Tuesday, December 11, 2007

Hamstring, anyone?

I'm hoping someone can give me a bit of advice: I managed to pull my hamstring last week and it is a steady, dull, ache. The pull feels deep in the muscle, close to the bone. I've been icing, taking anti-inflammatories, and stretching as best as I can.

Has anyone had any experience with this type of injury before? Any suggestions and advice? Thanks!

If any of you are like me, I'm always looking for a healthier dessert alternative for the holiday. My house will be loaded with family and the thought of loading them up with refined sugar is really unappealing. This is a recipe created as a healthier alternative, and is so beautiful when plated in a martini glass or goblet. Peaches are in short supply in the winter, you can opt for a pear which will turn out just as delicious.

Poached Peaches

4 firm white peaches
1 1/2 cups sugar (you can opt out of the sugar or use 1/2 the amount depending on preference)
1 bottle Cabernet Sauvignon
3 Tbsp. berry jam
Vegan whipped cream for garnish (optional)
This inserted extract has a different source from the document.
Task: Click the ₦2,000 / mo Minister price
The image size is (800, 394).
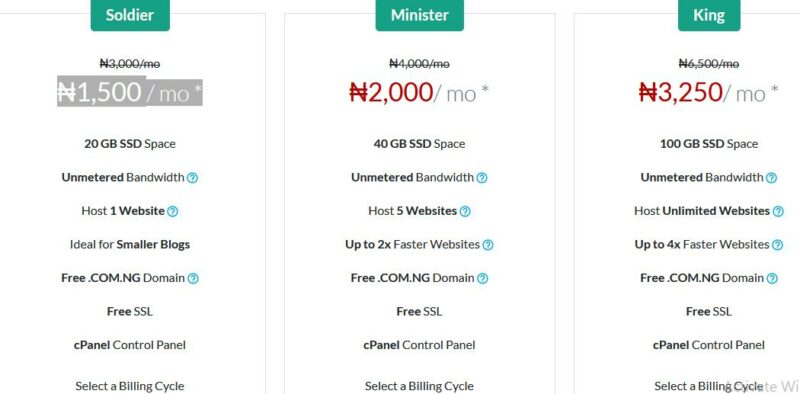Action: click(419, 92)
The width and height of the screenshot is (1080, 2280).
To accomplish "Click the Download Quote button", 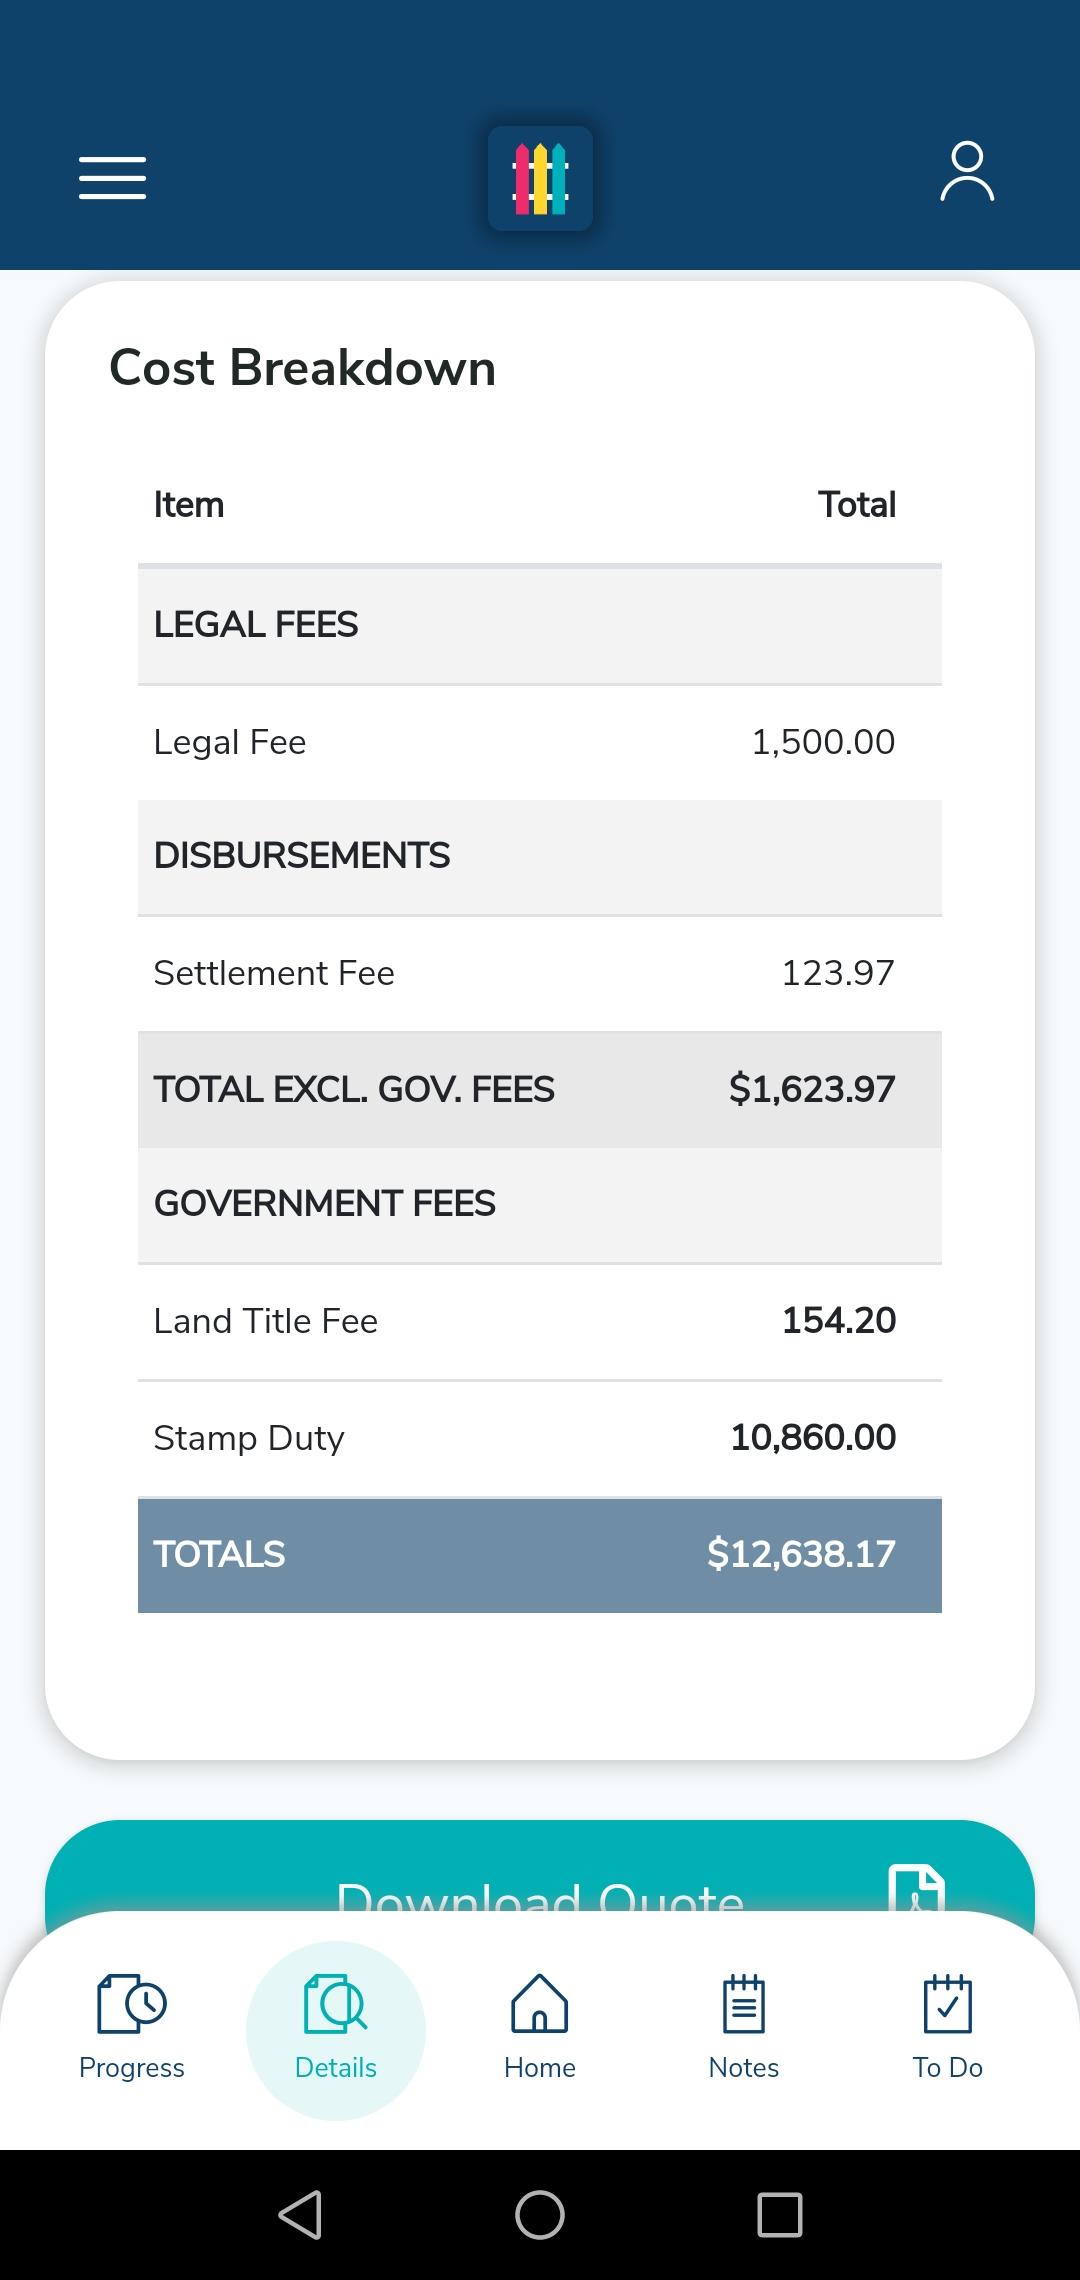I will (540, 1868).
· Bring a pot of water to a boil. Add the peaches and cook for 2 to 3 minutes. Remove and peel. Cut in half and remove the stone.
· In a medium saucepan over medium heat, dissolve the sugar in the wine. Bring to a boil.
· Add the peaches and simmer for 30 minutes.
· Remove the peaches and continue to reduce the wine syrup until 1 cup is left. Add the berry jam and simmer for 5 minutes. Return the peaches to the syrup and refrigerate overnight.
· Serve the peaches with some of the wine syrup and a dollop of vegan whipped cream.

Makes 4 servings

5 comments:

PEANUT said...

As with most injuries, pain is your guide. If you feel pain when doing something, don't do it. How's that for expert advice? haha.
Thanks for the yummy recipe. I'm not a soy person normally (excess protein is an athlete's worst enemy) but every once in a while, I will have soy pudding with chopped fruit (maybe a banana, plum, dried cranberries, tangerine, etc), a squeeze of lemon juice, handful of buckwheat and pumpkin seeds. It's low cal and filling. I wish you a speedy healing and a happy holiday season!

Veg*Triathlete said...

I pulled my hamstring in high school track, and I remember my coach recommended swimming. I didn't do it, because I didn't know how to swim and I had no pool access, but you do :-)

CPB said...

Thanks Peanut & Jen!

I went for a reasonable swim last night. Nothing crazy: focused on pulls and technique. One gal came over to me after I finished and said, "wow! You're a really good swimmer! Do you race?" Sweet lady, I couldn't help but to laugh b/c I really am not that fast or skilled. But it was lovely all the same :)

Crystal said...

Like any injury, along with pain being your guide, need to heal on their own. Icing and stretching is good, but ultimately you need to give it some time to rest. Swimming is a good way to do that, but if running or swimming hurts then avoid that. I would recommend walking if that doesn't hurt too much. Hopefully you didn't pull it too badly and you should be back to healthy in a couple of weeks.

Sean said...

One thing I've heard / read often is that hamstring injuries in particular need to be left alone. That is, don't stretch it cold, and only stretch it very gently even when it's warm.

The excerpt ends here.